[Records from a data source]
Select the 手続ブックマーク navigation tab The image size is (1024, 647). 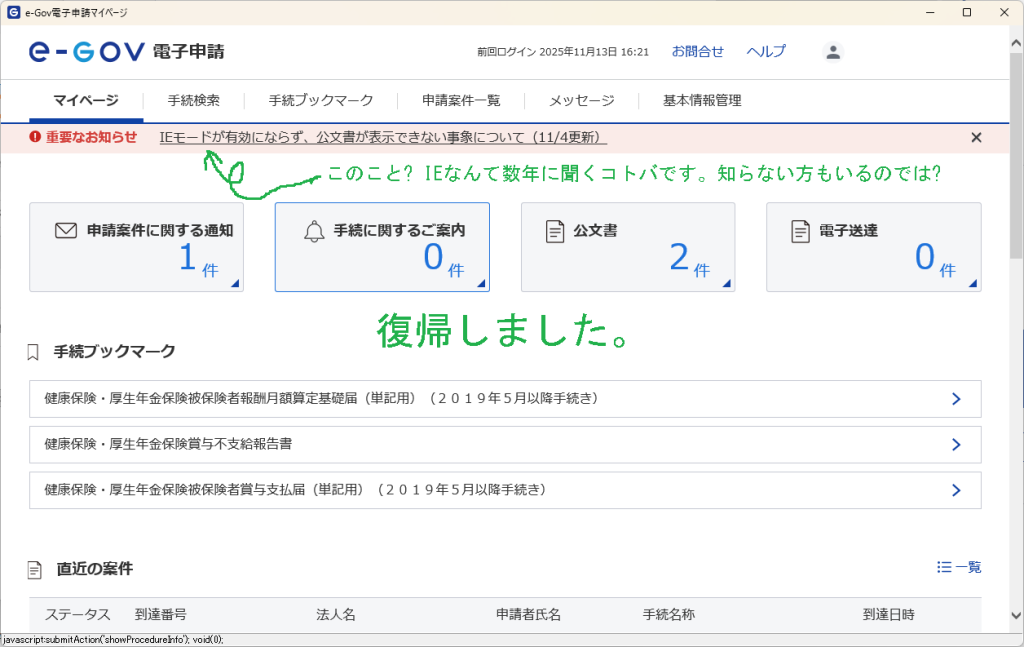point(321,100)
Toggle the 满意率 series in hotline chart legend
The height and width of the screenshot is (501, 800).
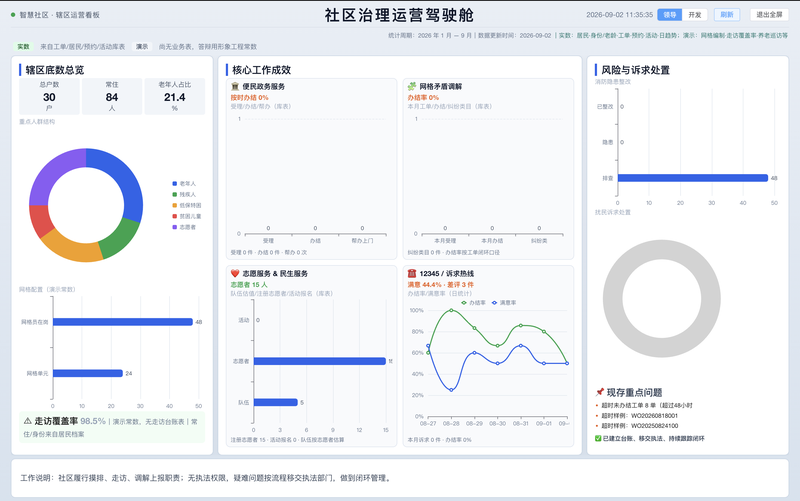[x=504, y=303]
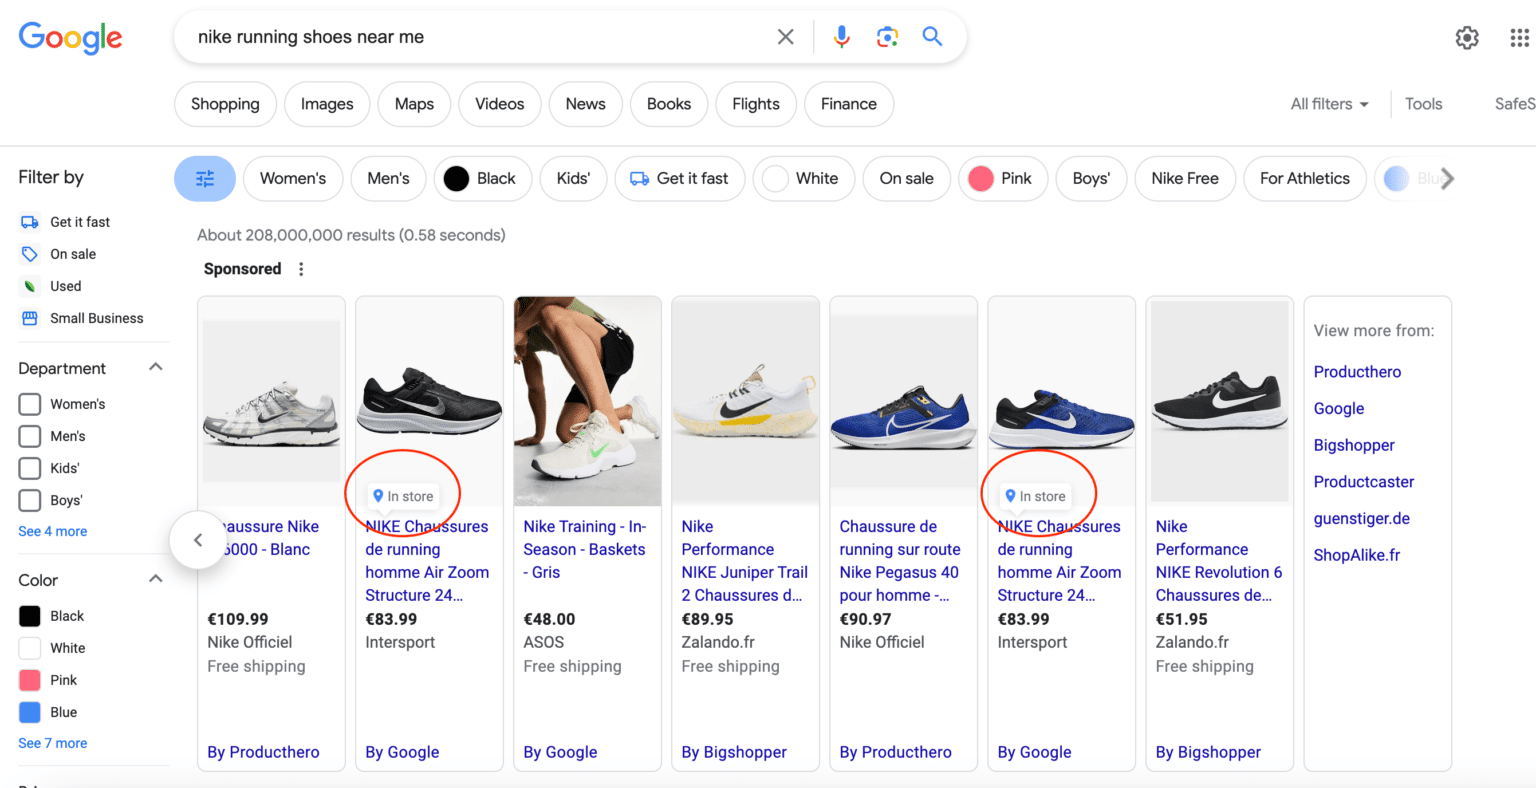Screen dimensions: 1536x788
Task: Clear the search box using the X icon
Action: click(786, 36)
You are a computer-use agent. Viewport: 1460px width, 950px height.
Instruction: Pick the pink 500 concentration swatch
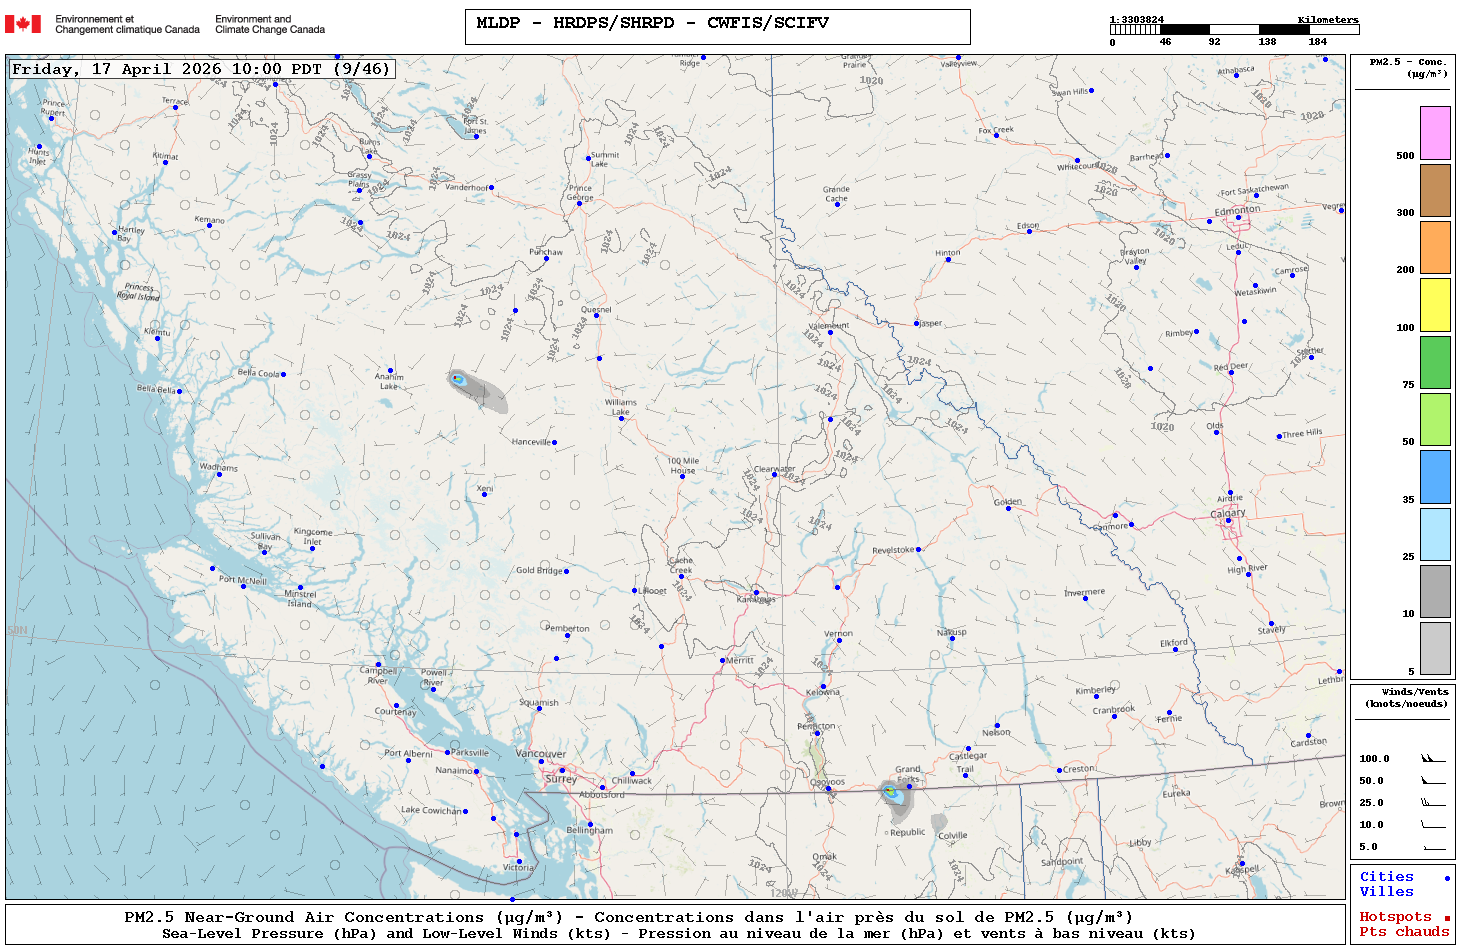(1435, 133)
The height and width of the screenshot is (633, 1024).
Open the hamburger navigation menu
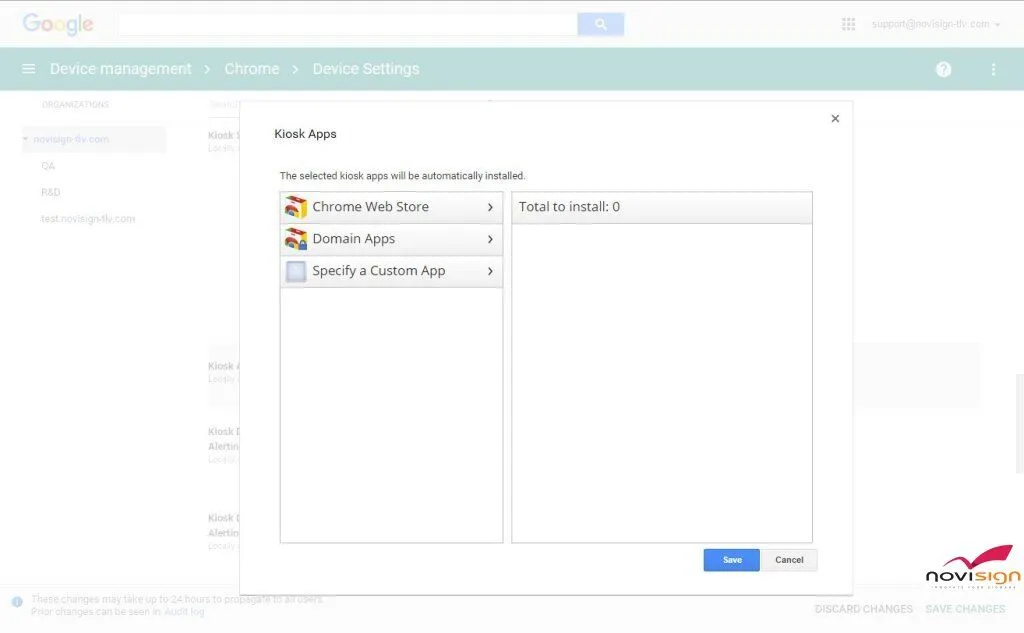pos(28,69)
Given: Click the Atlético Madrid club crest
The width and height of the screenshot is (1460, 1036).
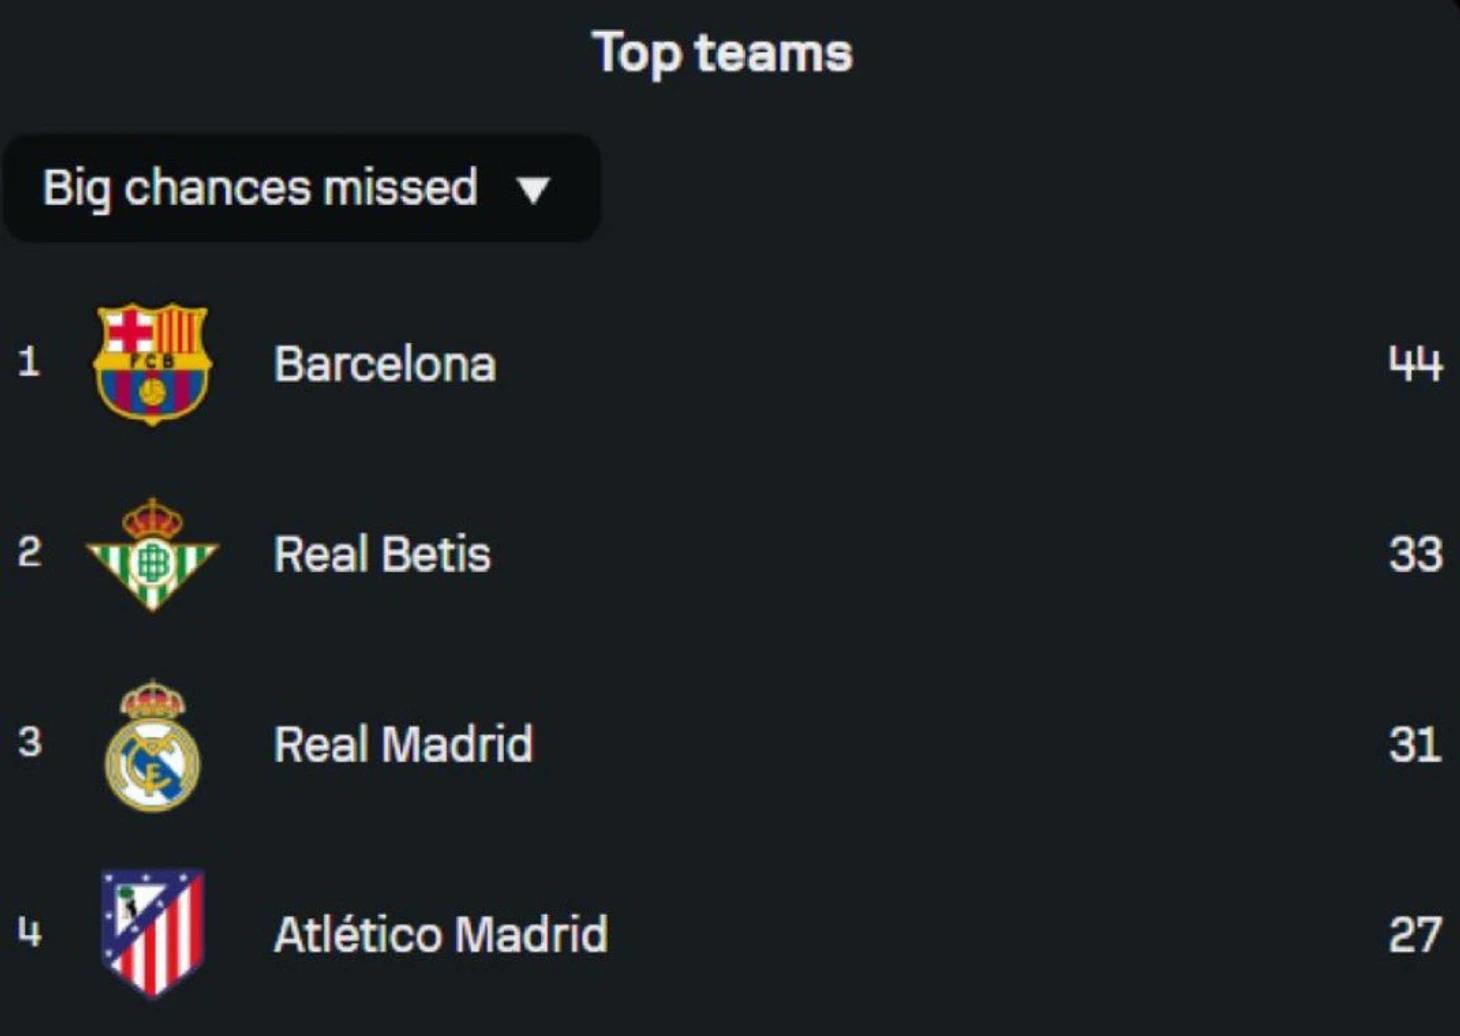Looking at the screenshot, I should point(152,933).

- _Your goal_
Pictures excluded, output exactly the line that contains "Open the hamburger navigation menu" and every line after it to the end of the data above.

- _Written response_
Open the hamburger navigation menu
pos(28,69)
Given: Click the Atlético Madrid club crest
The width and height of the screenshot is (1460, 1036).
Looking at the screenshot, I should point(152,933).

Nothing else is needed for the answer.